Едва Тимоха представил косой, упругий от встречного ветра парус, как тускловатое безликое здание на траверсе дрейфующей яхты вспыхнуло ярким, бликующим разноцветьем. Школа юнг! Обалдеть можно от одного названия. Волна воображения взметнула Тимоху на такую высоту, откуда будущая гавань рядом с дворцом пионеров увиделась вся-вся. До юркой тропки к причалу, до трепещущего гюйса на флагштоке… Только кто это уныло бурчит под ухом?

– Опять все в городе будет.

– Ну и что! Ну и что! – резко обернулся к дружку Тимоха. Пусть в городе!

Если б кто-то спросил в этот миг, отчего так ликующе отозвалось в Тимохе обещание дяди Миши, он едва ли смог бы откровенно ответить. Разве Орка не прав? Какое дело им, поселковым ребятам до городской жизни? Там – свои радости и удовольствия, здесь – свои. Но в том то и дело, что в душе Тимоха по-прежнему считал себя городским. Ведь во Владивостоке, где он родился и рос, осталась не только мама, но и друзья.

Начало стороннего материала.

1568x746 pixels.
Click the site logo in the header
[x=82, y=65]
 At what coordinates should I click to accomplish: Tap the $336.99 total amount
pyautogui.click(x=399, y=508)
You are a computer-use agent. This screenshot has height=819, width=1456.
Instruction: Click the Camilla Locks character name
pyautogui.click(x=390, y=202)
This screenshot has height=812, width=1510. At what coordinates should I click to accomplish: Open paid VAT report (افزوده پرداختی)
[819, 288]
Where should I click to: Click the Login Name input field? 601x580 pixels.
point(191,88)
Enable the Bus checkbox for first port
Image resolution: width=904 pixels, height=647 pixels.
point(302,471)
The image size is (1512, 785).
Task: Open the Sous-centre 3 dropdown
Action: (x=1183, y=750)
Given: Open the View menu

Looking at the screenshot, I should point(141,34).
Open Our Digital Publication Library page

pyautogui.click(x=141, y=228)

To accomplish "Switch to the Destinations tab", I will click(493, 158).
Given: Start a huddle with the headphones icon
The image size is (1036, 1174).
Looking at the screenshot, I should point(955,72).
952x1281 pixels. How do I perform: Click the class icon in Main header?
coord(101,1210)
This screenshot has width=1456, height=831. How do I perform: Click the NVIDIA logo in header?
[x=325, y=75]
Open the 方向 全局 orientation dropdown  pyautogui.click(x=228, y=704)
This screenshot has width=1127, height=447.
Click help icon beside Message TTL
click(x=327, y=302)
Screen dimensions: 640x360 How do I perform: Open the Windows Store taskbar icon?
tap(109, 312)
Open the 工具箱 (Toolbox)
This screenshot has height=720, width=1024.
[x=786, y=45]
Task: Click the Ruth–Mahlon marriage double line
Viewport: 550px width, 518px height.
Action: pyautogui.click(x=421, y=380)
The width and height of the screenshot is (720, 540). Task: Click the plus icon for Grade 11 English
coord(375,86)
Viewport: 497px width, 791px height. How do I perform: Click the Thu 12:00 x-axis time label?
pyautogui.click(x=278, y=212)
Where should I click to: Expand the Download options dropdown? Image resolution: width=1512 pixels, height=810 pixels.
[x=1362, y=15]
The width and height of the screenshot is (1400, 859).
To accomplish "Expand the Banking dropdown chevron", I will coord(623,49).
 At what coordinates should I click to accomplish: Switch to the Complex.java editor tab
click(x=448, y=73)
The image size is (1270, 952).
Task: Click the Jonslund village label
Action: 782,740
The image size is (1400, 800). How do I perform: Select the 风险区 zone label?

Кажется, совсем недавно ходили они втроем и на пляж, и в кино. Эти дни, когда папа оставался на берегу, запомнились лучше всех праздников. Выпадали они редко. И однажды мама сказала, что устала быть женой моряка, устала в одиночку тащить на себе семейный воз. А какой там воз, когда Тимоха помогал и посуду мыть, и в магазин бегал за хлебом. Но разве маме что-то докажешь! Вся колючая стала – не подойди. И Тимоху стала звать не иначе, как отцовым защитником. А он все не мог понять, почему же другие матери месяцами ждут мужей с моря, а его мама не может. Так и разъехались они позапрошлым летом. Мама осталась жить в городе, а Тимоха с отцом перебрались в Кругосветку.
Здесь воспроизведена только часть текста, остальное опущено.